TOKYO: Two Japanese may be prosecuted for allegedly attempting to join the Islamic State group, police said Wednesday (Jul 3), the first case of its kind in the country.

"Tokyo police referred two people to prosecutors for planning to travel to Syria as an anti-government group fighter," a police spokesman told AFP.

The spokesman added three other people were also referred to prosecutors but gave no further details.

One of the five, according to local media, is a 31-year-old former student from Hokkaido University who planned to travel to Syria in 2014. 

He told police he wanted to join Islamic State to work as a fighter.

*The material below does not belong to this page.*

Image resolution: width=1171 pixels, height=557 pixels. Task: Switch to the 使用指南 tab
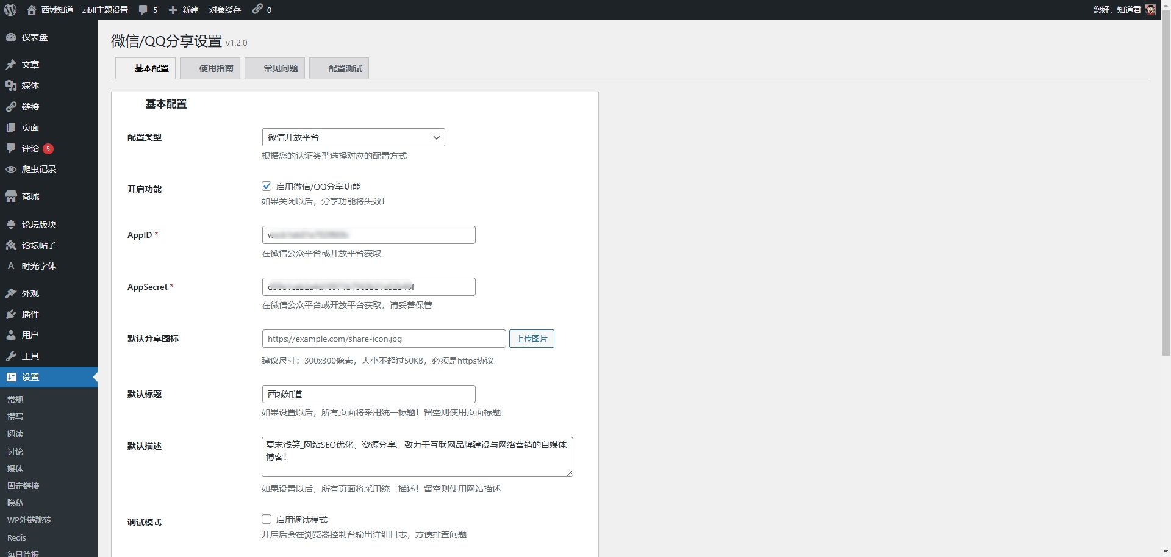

The other four include veteran freelance journalist Kosuke Tsuneoka and Islamic law scholar Ko Nakata, who the student apparently consulted about travelling to Syria.

Tsuneoka told reporters that "no one had any intention of joining the Islamic State". 

"There was no act that amounts to preparing or plotting for private war," said the 50-year-old, as reported by Kyodo News. 

According to Kyodo citing sources, the former university student had responded to a recruitment poster for work in Syria that was put up at a bookstore in Tokyo.

He was later introduced to Nakata, converted to Islam and began studying Arabic. 

Police raided his home the day before he was scheduled to leave, reported Kyodo.

Early this year. the Japanese government ordered Tsuneoka to surrender his passport as he prepared to leave for Yemen.

The move came amid debate in Japan about whether journalists should be prevented from going to war zones after the capture and release of a Japanese reporter in Syria last year.